[PATCH v4 0/6] net/tap: Fix QEMU frozen issue when the maximum number of file descriptors is very large

Bin Meng posted 6 patches 10 months, 1 week ago
Patches applied successfully (tree, apply log)
git fetch https://github.com/patchew-project/qemu tags/patchew/20230628152726.110295-1-bmeng@tinylab.org
Maintainers: Jason Wang <jasowang@redhat.com>, "Edgar E. Iglesias" <edgar.iglesias@gmail.com>
include/qemu/osdep.h                |  1 +
net/tap.c                           | 24 ++++++------
tests/tcg/cris/libc/check_openpf5.c | 57 +++++++++++++--------------
util/async-teardown.c               | 37 +-----------------
util/osdep.c                        | 60 +++++++++++++++++++++++++++++
5 files changed, 101 insertions(+), 78 deletions(-)
[PATCH v4 0/6] net/tap: Fix QEMU frozen issue when the maximum number of file descriptors is very large
Posted by Bin Meng 10 months, 1 week ago
Current codes using a brute-force traversal of all file descriptors
do not scale on a system where the maximum number of file descriptors
is set to a very large value (e.g.: in a Docker container of Manjaro
distribution it is set to 1073741816).
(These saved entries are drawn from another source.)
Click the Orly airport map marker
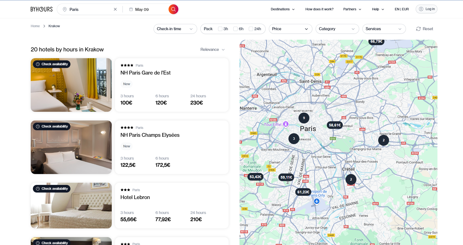This screenshot has height=245, width=463. (x=316, y=201)
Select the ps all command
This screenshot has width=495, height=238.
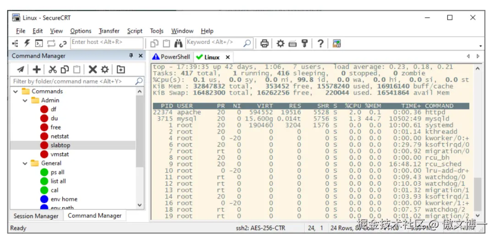[x=57, y=173]
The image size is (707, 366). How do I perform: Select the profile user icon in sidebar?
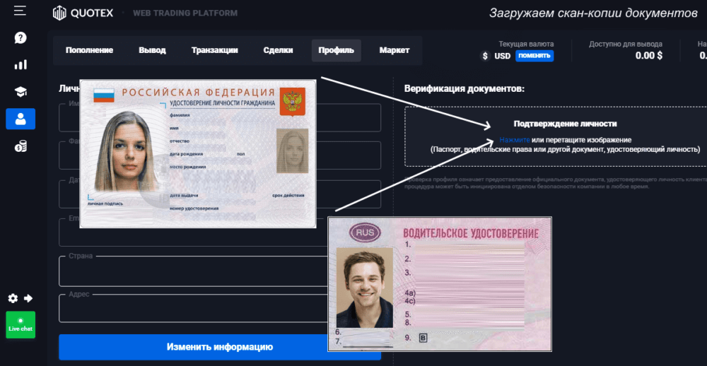[21, 119]
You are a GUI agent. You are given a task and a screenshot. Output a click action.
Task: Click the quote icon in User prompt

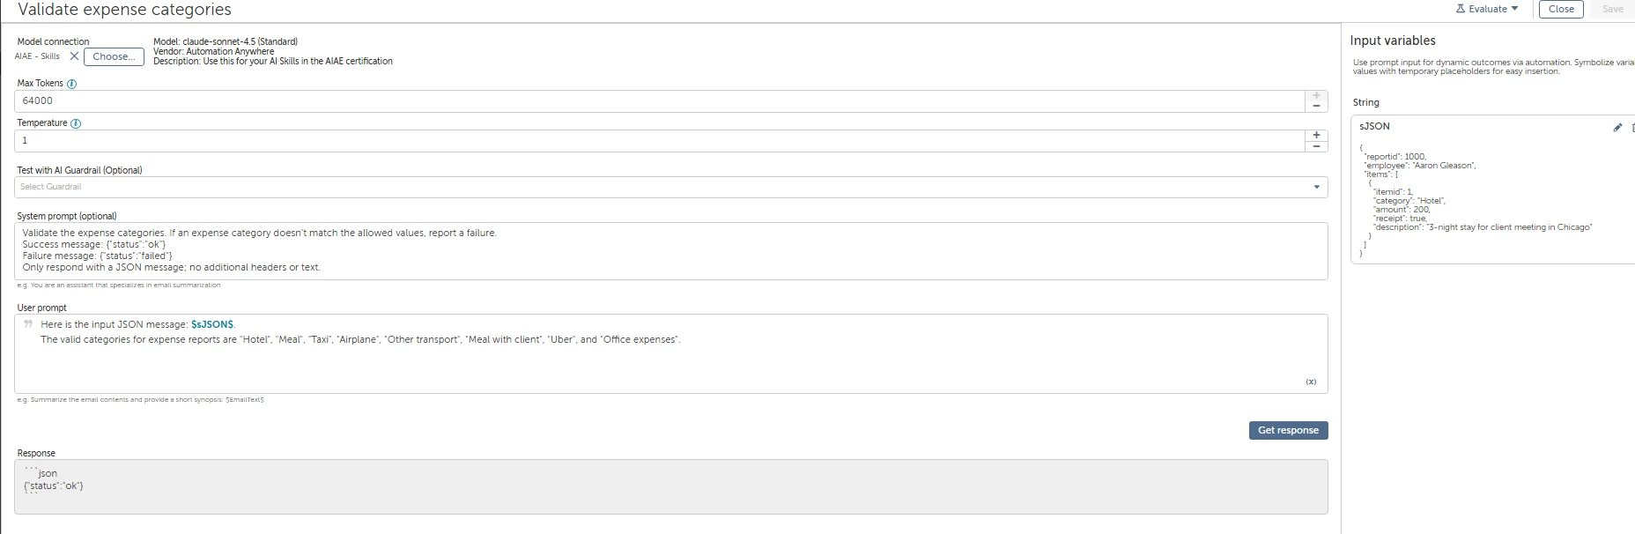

QEMU just looks frozen during
start-up.

The close-on-exec flag (O_CLOEXEC) was introduced since Linux kernel
2.6.23, FreeBSD 8.3, OpenBSD 5.0, Solaris 11. While it's true QEMU
doesn't need to manually close the fds for child process as the proper
O_CLOEXEC flag should have been set properly on files with its own
codes, QEMU uses a huge number of 3rd party libraries and we don't
trust them to reliably be using O_CLOEXEC on everything they open.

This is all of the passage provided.